Be it sight, sound, the smell, the touch.
There’s something,
Inside that we need so much,
The sight of a touch, or the scent of a sound,
Or the strength of an arquebus deep in the ground.
The wonder of flowers, to be covered, and then to burst up,
Thru tarmac, to the sun again,
Or to fly to the sun without burning a wing,
To lie in the meadow and hear the grass sing,
To have all these things in our memories hoard,
And to use them,
To help us,
To find...
HA HA HA HA HA HA!
“My Dad and I would exchange cassette tape voice ‘letters’ when I was in Vietnam, ‘70-’71, still have them somewhere.”
Blast from the past! We had a Grundig reel-to-reel to record on. Still remember how the tape smelled. I remember getting Dad’s tapes from Vietnam in the mail, Mom and my brother and I sitting around the machine to listen to them. Wow. Memories.
For some reason, my box wine does not induce the same effect.
I just learned something. Nights in White satin was released in 1967. It barely made a dent in the US charts at that time. 103.
But five years later it was re-released and made it all the way to number 2 on the Billboard charts.
https://en.m.wikipedia.org/wiki/Nights_in_White_Satin
>>RIP
>>
>>Doctors tried to save him with a number 2 pencil and some scotch tape but he was beyond repair.
Post of the day. ;)
When I was about 12 years old (1961), a friend and I broke into an old barn some ways away from our new subdivision. There was an old console Victrola (in a gorgeous wood cabinet), probably from the 20s. There were hundreds of old phonograph records. Being rotten kids, we smashed some of them up. But there were hundreds left. I’ve often wondered what music was on all those gorgeous old 78 RPM records. I recall we wound up the Victrola and played a few of them, but they didn’t have any interest to us kids.
“MP3 blows”
True enough. But for these 69 year old ears afflicted with tinnitus since my 20s, it is good enough.
I HATED the hiss of tape. My reel-to-reel recorder at a high speed really had minimal hiss (I don’t recall any, actually). But the tape hiss on that tiny little slow cassette tape made it awful to listen to. Songs remastered to MP3 had blissful silence (except for the sometimes audible faint hiss on the original recording tape).
When I discovered CD’s, audio tapes got the boot. Then I discovered SACD and DVD-A and CD’s got the boot. Then came Blu-Ray Audio (BD-A) but I didn’t quite give SACD and DVD-A the boot. BD-A, SACD and DVD-A stay alongside in my music collection. I have no use for CD’s, audio cassettes or vinyl. But that’s just me.
” the second a song I wanted to record came on, like Nights In White Satin, I would jump up and hit the play/record buttons and tape it.”
I remembered that when I was a wee kid. But I vividly remember my uncle doing this and say “WTF, that stupid DJ should just shut up” when the song he wanted to record was on. I think he wanted to record Modern Love’ by David Bowie.

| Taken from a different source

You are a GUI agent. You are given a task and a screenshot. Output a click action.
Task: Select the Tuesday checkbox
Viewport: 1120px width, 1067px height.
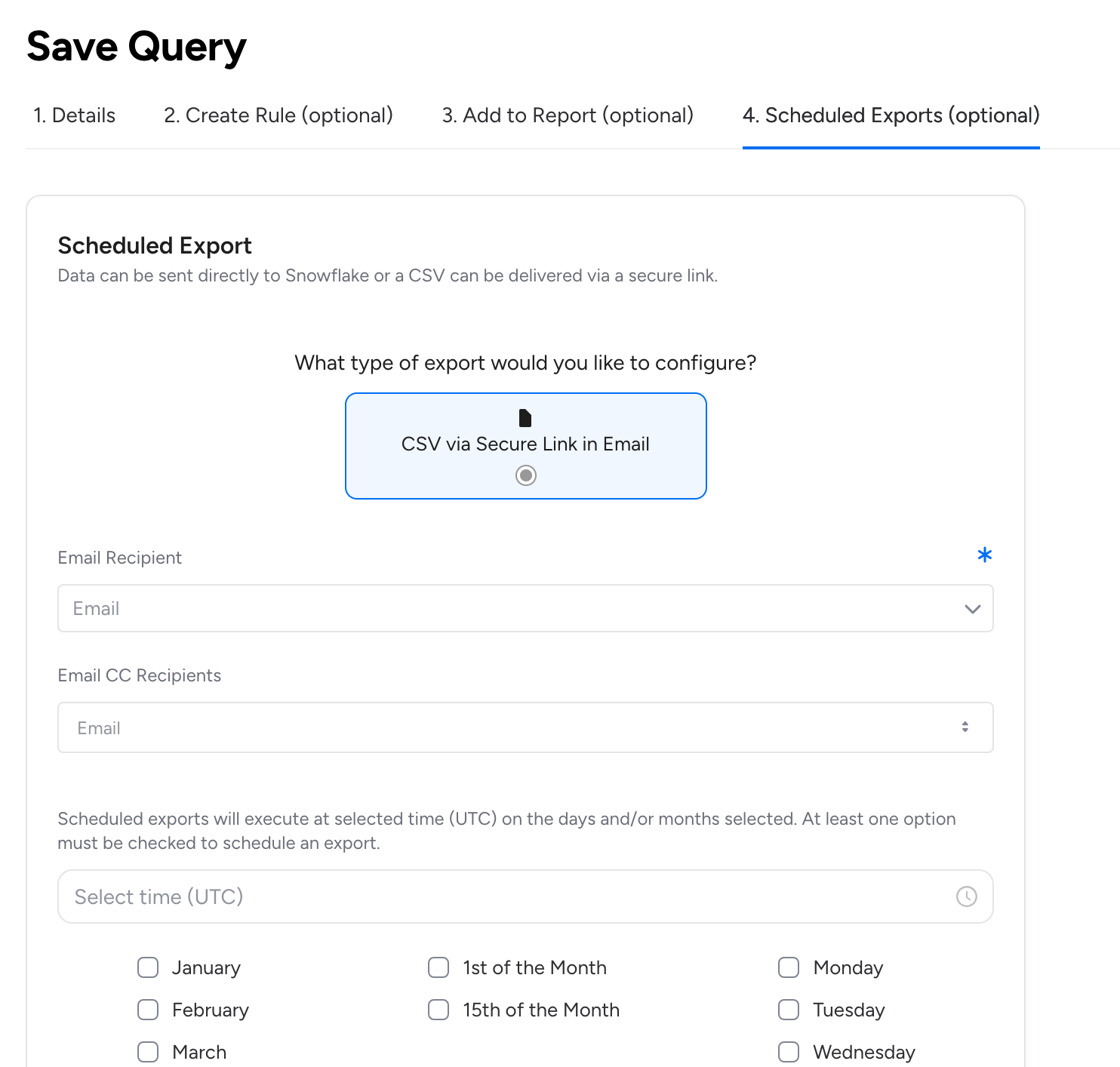[789, 1010]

#70. I had a heavy tape cassette recorder I used as a journalist in Vietnam and Cambodia. Still have the tapes, esp. interviews with all kinds of people, hopefully including senior NVA officers who defected, VC former terrorists and young NVA teenagers captured in Cambodia.
Also have tapes of the music of these countries, esp. our little drinking initiation in a Montgnard village long-house at Plei Aleu, Central Highlands.
Another reason I carried the heavy recorder was on the hopes it would stop a bullet in case we got ambushed. I love dual-use items.